Para além da segurança jurídica, o regulamento interno é um “estabilizador emocional”. “Ambientes instáveis geram estresse e ansiedade. Quando todos sabem exatamente quais são suas funções e limites, surge um senso de justiça e colaboração. Isso fortalece a confiança e reduz conflitos interpessoais”, afirma Tatiana.

Segundo ela, as diferenças de personalidade tornam o tema ainda mais relevante. “Uma pessoa que valoriza autonomia pode se sentir sufocada com regras rígidas. Já quem busca segurança pode se sentir perdido sem orientação. O regulamento equilibra essas diferenças e cria um norte comum para a convivência.”

Como elaborar o regimento interno

Para Samuel, o processo precisa ser coletivo. “Não é apenas o jurídico que deve participar. RH, lideranças e áreas operacionais também precisam estar envolvidos, porque conhecem de perto as lacunas do dia a dia.” O documento deve ser aprovado pela diretoria e divulgado de forma ampla. “Não adianta ficar na gaveta. É fundamental que cada colaborador assine um termo de ciência, comprovando que conhece e compreende as regras”.

O regulamento também define critérios para sanções. “O ideal é aplicar medidas escalonadas: advertência verbal, advertência escrita, suspensão e, em último caso, justa causa. Em situações graves, a justa causa pode ser aplicada de imediato, mas sempre com razoabilidade”, explica o advogado.

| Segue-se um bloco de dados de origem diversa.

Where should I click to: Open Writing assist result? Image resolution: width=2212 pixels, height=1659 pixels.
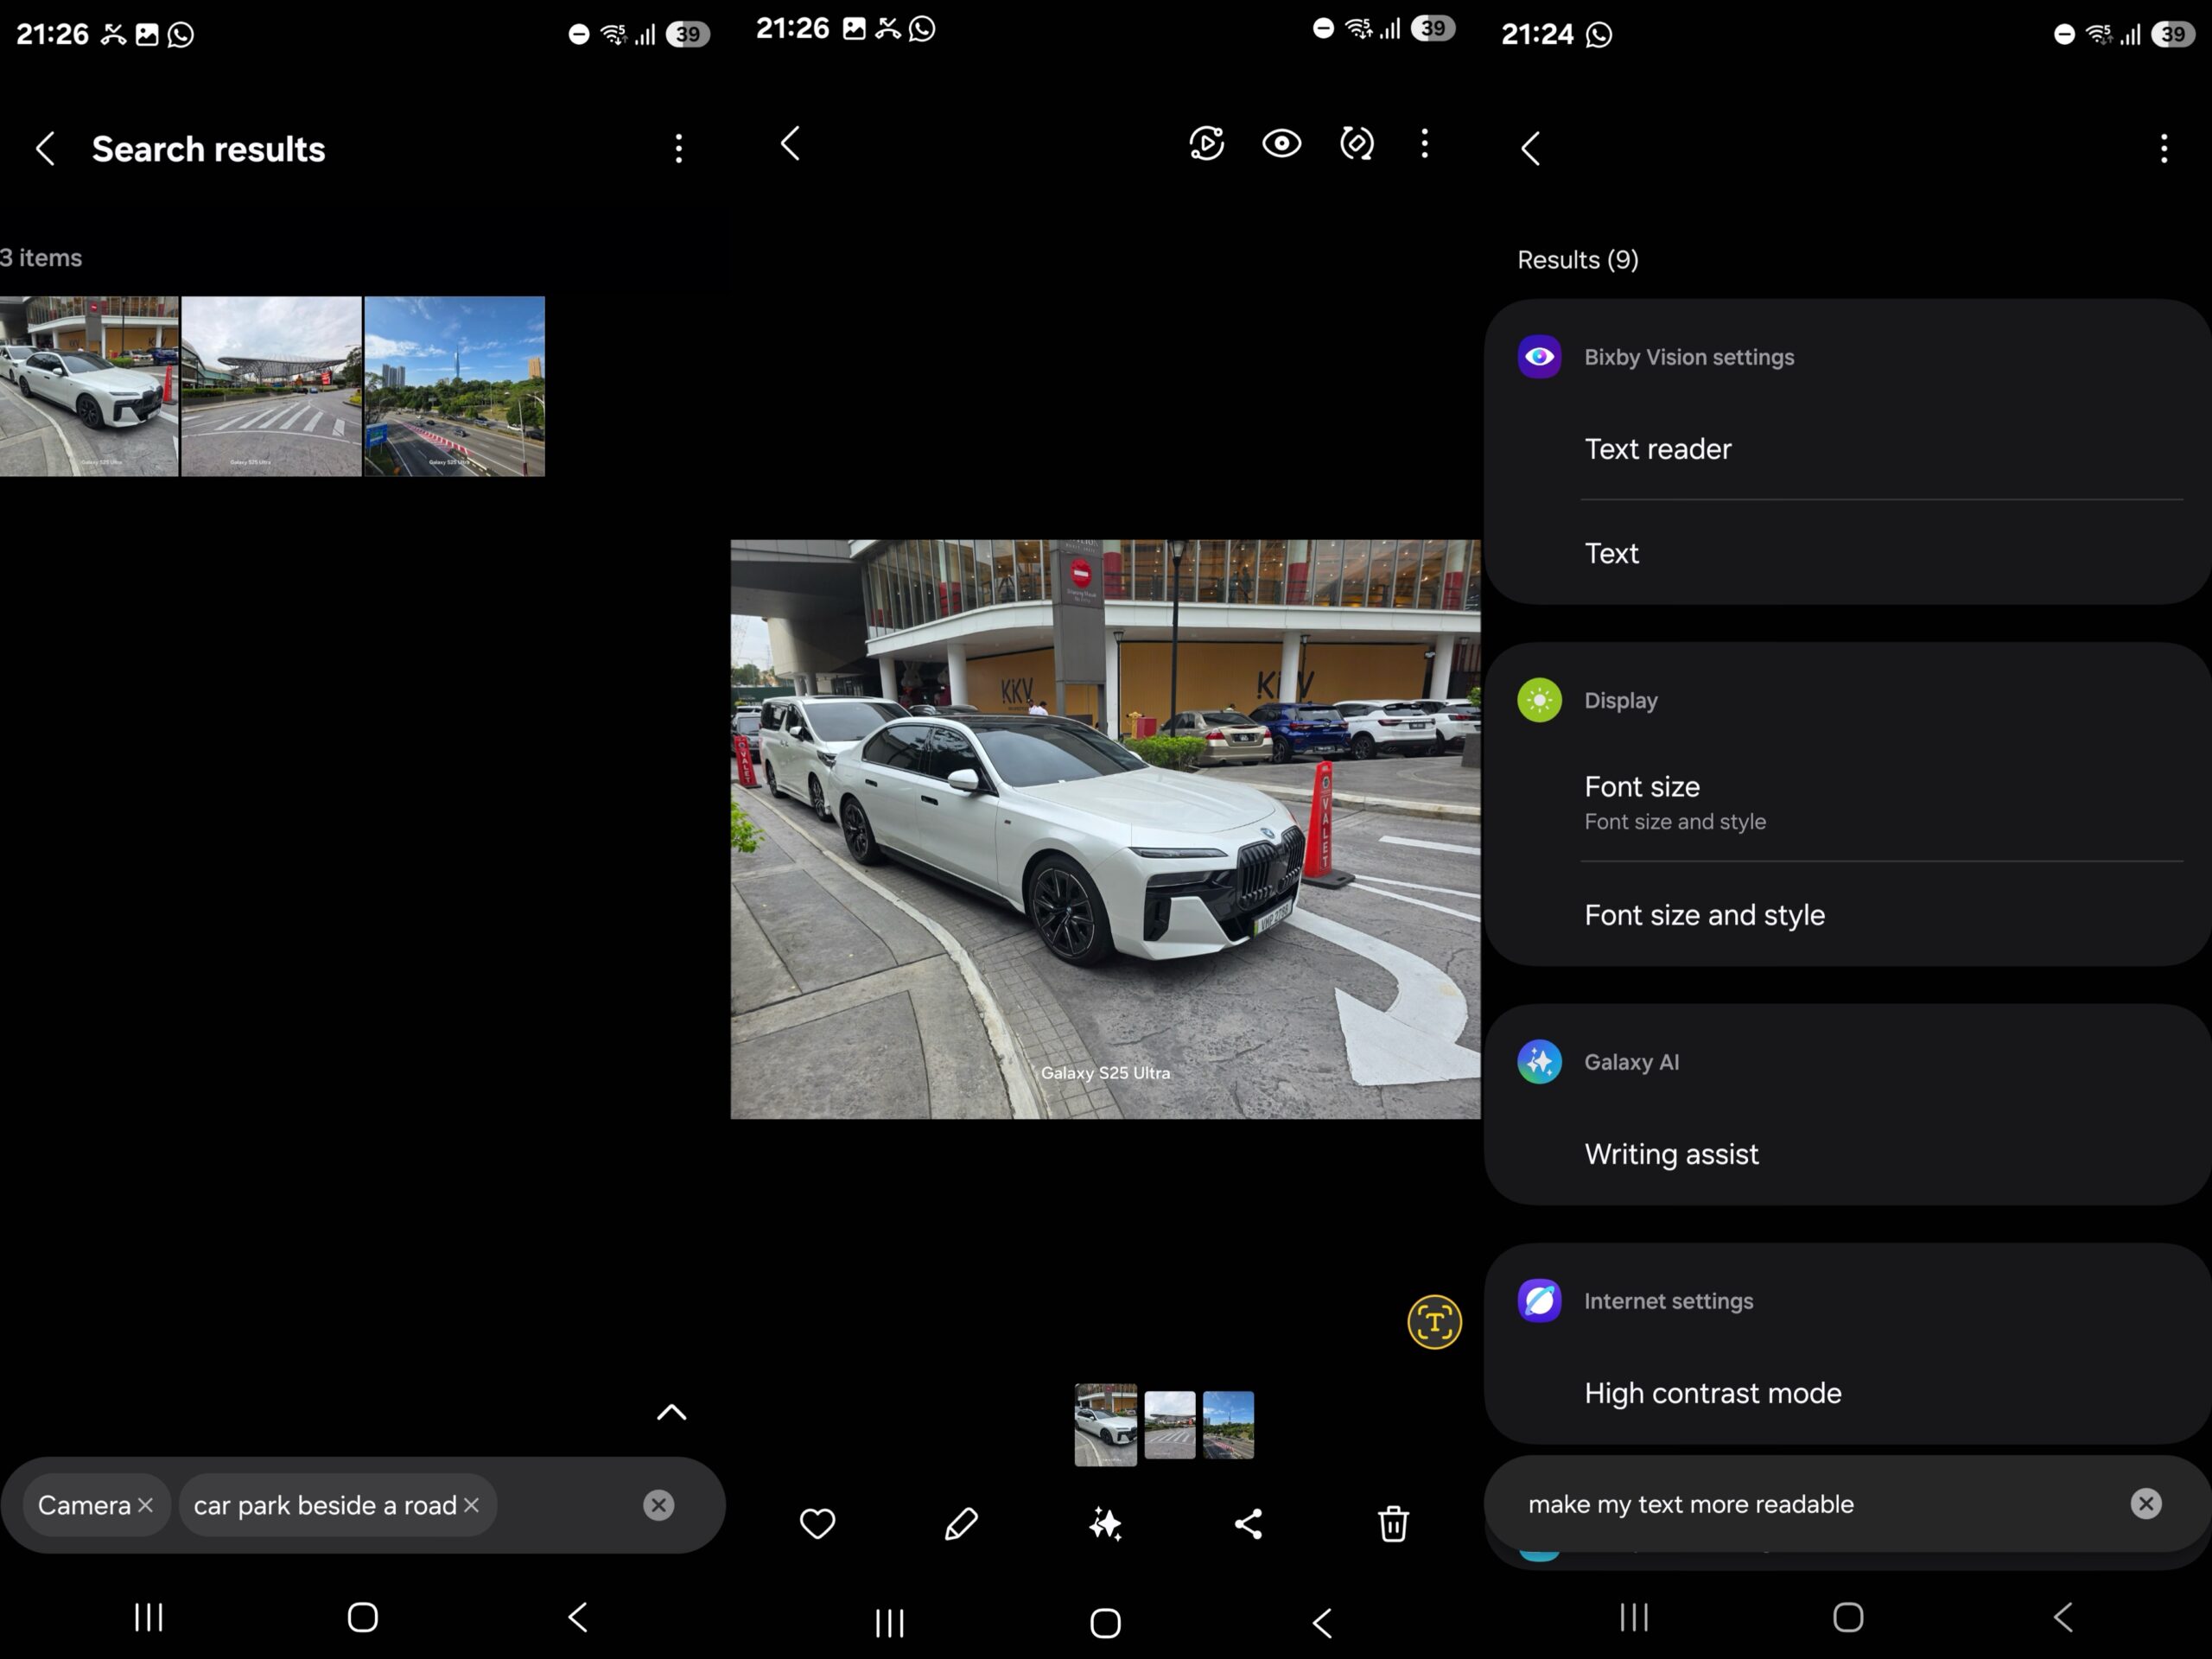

Segundo Tatiana, clareza nesse processo reduz a insegurança. “Quando as regras são conhecidas, os colaboradores entendem que sanções não são perseguições pessoais, mas parte de um sistema justo de convivência.”

Para além da disciplina, o regulamento interno é uma ferramenta estratégica. “Ele reflete a cultura organizacional do dono ou da diretoria. Quando bem construído, evidencia valores, reforça planos de carreira e transmite a imagem de uma empresa estruturada e justa”, avalia Samuel. “As regras, quando comunicadas de forma clara e integradora, não são vistas como punição, mas como guia de convivência. Isso fortalece vínculos, reduz estresse e contribui para a retenção de talentos”, acrescenta.

Clareza como estratégia

Tanto a visão jurídica quanto a psicológica convergem: a clareza das regras é fundamental. Ela previne litígios, reduz estresse, fortalece a cultura organizacional e cria ambientes mais justos e produtivos. “O regulamento interno é, ao mesmo tempo, uma proteção legal e uma ferramenta de bem-estar. Empresas que o tratam como aliado estratégico colhem ganhos em confiança, engajamento e retenção de talentos”, conclui Samuel.